Terraform: Feature Request: Builtin Function to Get List of Files Matching a Pattern

Created on 18 Nov 2017 · 8Comments · Source: hashicorp/terraform

I've notice that there's no builtin function to obtain a list of files that match a specific pattern.

The use case that I'd want to solve with such a function is the following:
I'm creating a re-usable terraform module that defines a vault_aws_secret_backend resource and a set of vault_aws_secret_backend_role resources for that backend. It would be really cool if I could simply write the following in my module:

variable "access_key" {
}

variable "secret_key" {
}

variable "role_policy_list" {
    type = "list"
}

resource "vault_aws_secret_backend" "main" {
    access_key = "${var.access_key}"
    secret_key = "${var.secret_key}"
}

resource "vault_aws_secret_backend_role" "role" {
    count = "${length(var.role_policy_list)}"
    backend = "${vault_aws_secret_backend.main.path}"
    name = "${replace(element(var.role_policy_list, count.index),".json", "")}"
    policy = "${file(element(var.role_policy_list, count.index))}"
}

And then I could include the module like this:

module "vault_aws_secret" {
    source = "..."
    access_key = "..."
    secret_key = "..."
    role_policy_list = "${dirlist("./roles", "*.json")}"
}

I could see this function take 2 arguments: a directory to scan, and a filename pattern to look for. This seems like it should be fairly straight-forward with the filepath.Glob function.

I'm sure that there must be other similar use cases that could benefit from this.

I'd be willing to create a PR if there's interest.

config enhancement

Source

marcboudreau

Most helpful comment

To followup on this feature request, just writing in that the fileset() function is now available via Terraform v0.12.8, released yesterday.

Here's a full example. 😄

Given the following file layout:

.
├── main.tf
├── subdirectory1
│   ├── anothersubdirectory1
│   │   └── anothersubfile.txt
│   ├── subfile1.txt
│   └── subfile2.txt
└── subdirectory2
    └── subfile3.txt

And the following Terraform configuration:

terraform {
  required_providers {
    aws = "2.26.0"
  }
  required_version = "0.12.8"

**COLLECTED MATERIAL:**
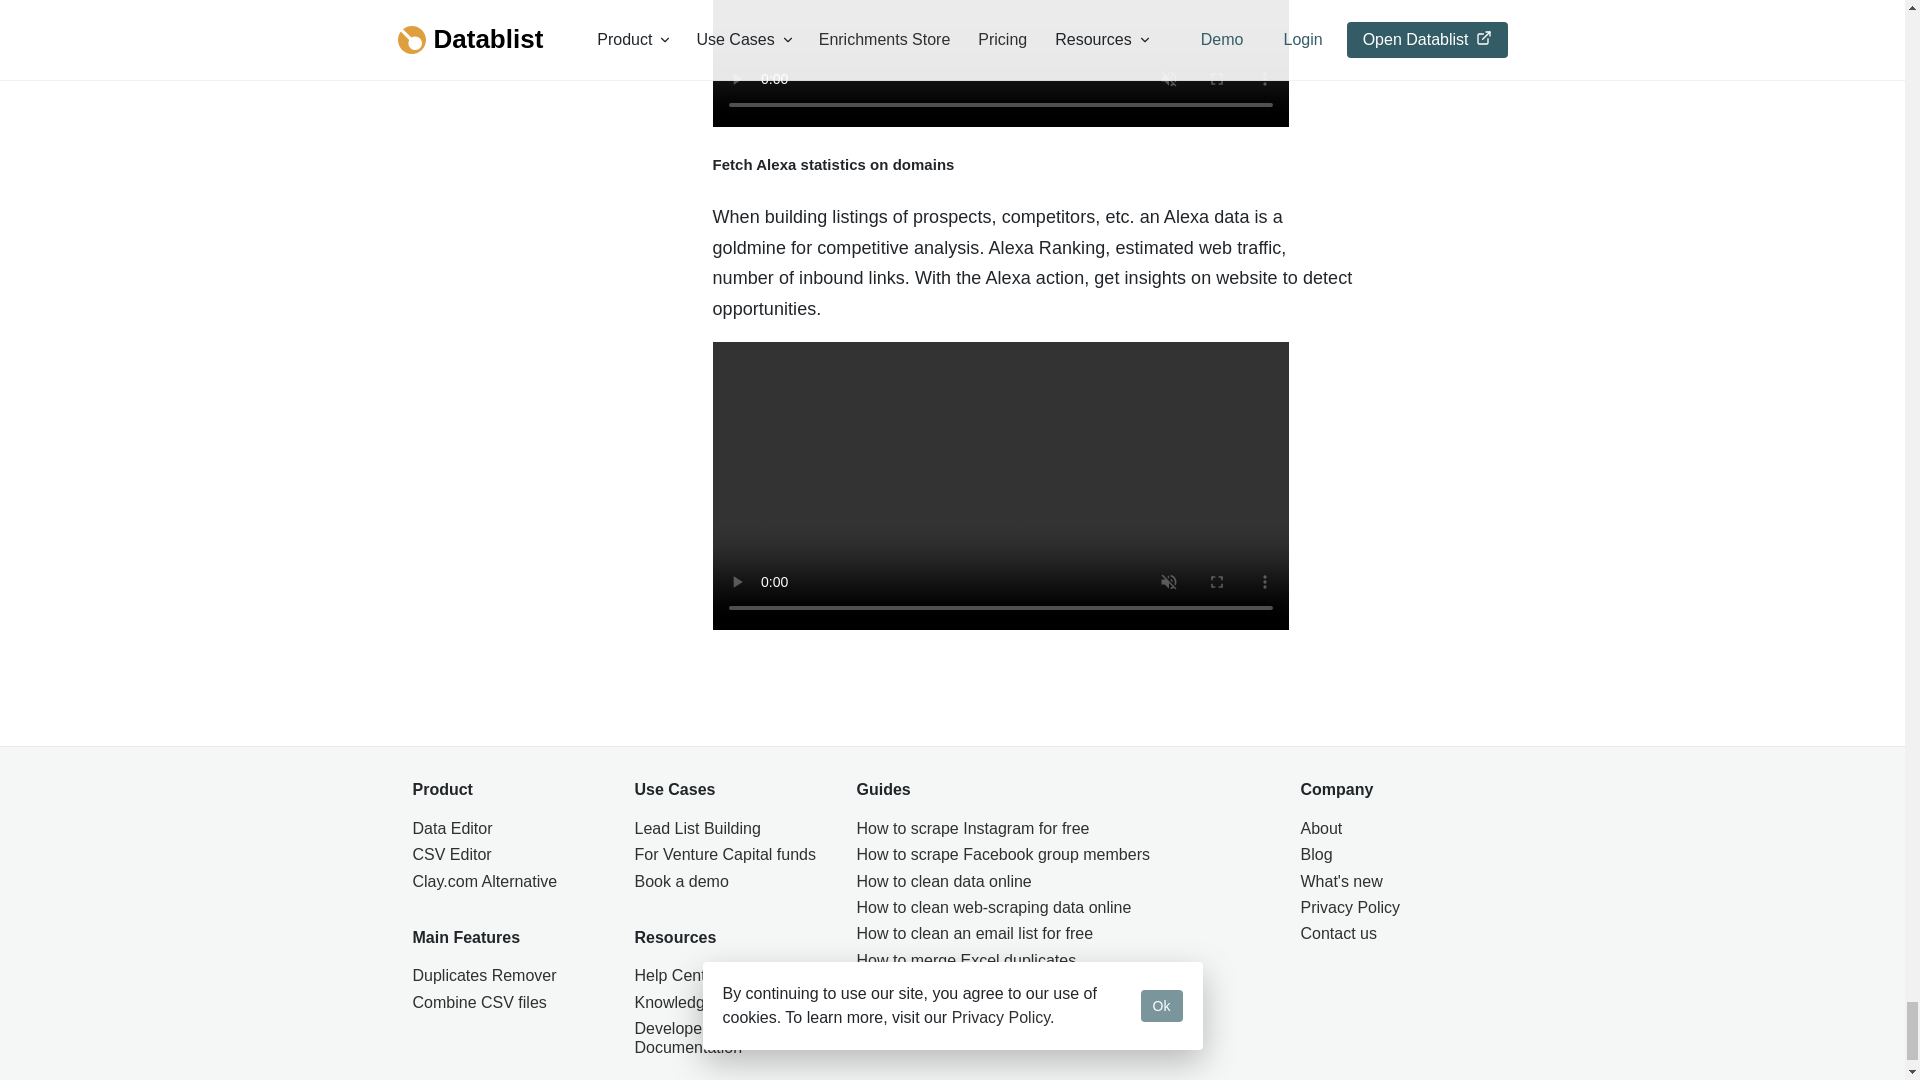  Describe the element at coordinates (508, 855) in the screenshot. I see `CSV Editor` at that location.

**TASKS TO CARRY OUT:**
**A.** According to the Terraform feature request, which Terraform release made the fileset() function available?
**B.** Reproduce the Terraform feature request from "I could see" to "benefit from this.".

**SOLUTIONS FOR EACH TASK:**
**A.** Terraform v0.12.8

**B.**
I could see this function take 2 arguments: a directory to scan, and a filename pattern to look for. This seems like it should be fairly straight-forward with the filepath.Glob function.

I'm sure that there must be other similar use cases that could benefit from this.